[openstack-dev] [Quantum][Common] Private rpc methods / declare_topic_consumer

Doug Hellmann doug.hellmann at dreamhost.com
Fri Sep 7 11:12:07 UTC 2012


On Thu, Sep 6, 2012 at 12:25 PM, Eric Windisch <eric at cloudscaling.com>wrote:

> > We needed something like declare_topic_consumer() in ceilometer and I
> couldn't find another way to listen to notifications without using the AMQP
> libraries directly. It's on my list of things to add to the RPC library,
> but I'm still working on getting ceilometer working end-to-end, so I
> haven't started circling back and "fixing" stuff like this, yet. I hope to
> have more of that done in grizzly.
> >
>
> Right. The question is: does Quantum change what it is doing to follow a
> standard pattern, as you have, or do we add something like
> declare_topic_consumer() to the abstraction?  I'm thinking the latter might
> be a good thing to have, regardless. I acknowledge this would require
> implementation of this in the ZeroMQ driver and I realistically can't
> expect this to land in Folsom.  In a way, changing the Quantum behavior is
> easier to scope.
>

I agree the right way to fix this from a design perspective is to update
the abstraction.
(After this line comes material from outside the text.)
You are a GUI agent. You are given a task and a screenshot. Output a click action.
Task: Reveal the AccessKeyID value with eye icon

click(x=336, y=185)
I can't speak for the level of work needed to change
Quantum or update ZeroMQ.


>
> >
> > I'm not sure what you mean about removing the queue name argument.
> That's there so the client can indicate which messages it wants. Do you
> have in mind another way to do that?
> >
>
>
> You're saying that you're assuming the topic is an exchange, and allowing
> the queue name to be something else?


That's how it works for AMQP. Several workers join the same queue so that
only one of them receives a given message. The topic controls the messages
sent to that queue. Multiple worker pools can use different queue names so
that each pool receives a copy of the message. That allows the same
horizontal-scaling pattern as the declare_worker() method does for full RPC
messages and is a critical part of the design of ceilometer, where we are
expecting to be processing a large number of messages with a pool of
several collector daemons.


>  I can see the value in that, especially in the private methods.  I'd
> still be inclined to starting with a generalized declare_topic_consumer()
> being without a queue_name argument in a first-pass, it is far less
> complex.  Long-term, this needs to be handled by the MatchMaker and the
> ServiceGroupAPI - at least in the ZeroMQ driver - much of which won't land
> until Grizzly.  The generalized form could pass into the more flexible (but
> private) declare_topic_consumer() in the case of Kombu and RabbitMQ.  Later
> in Grizzly, if we can evolve the matchmaker and ServiceGroupAPI
> sufficiently, then we might add an equivilent to the queue_name argument to
> the generalized form.  I hope this is reasonable?
>

It's fine to update the method argument names to improve the abstraction,
but we need both arguments to be passed separately for the method to be
useful in ceilometer.

Is there documentation for the MatchMaker or ServiceGroupAPI somewhere?
I've seen them mentioned before, but gather that they are relatively new
and I haven't had a chance to dig into them at all.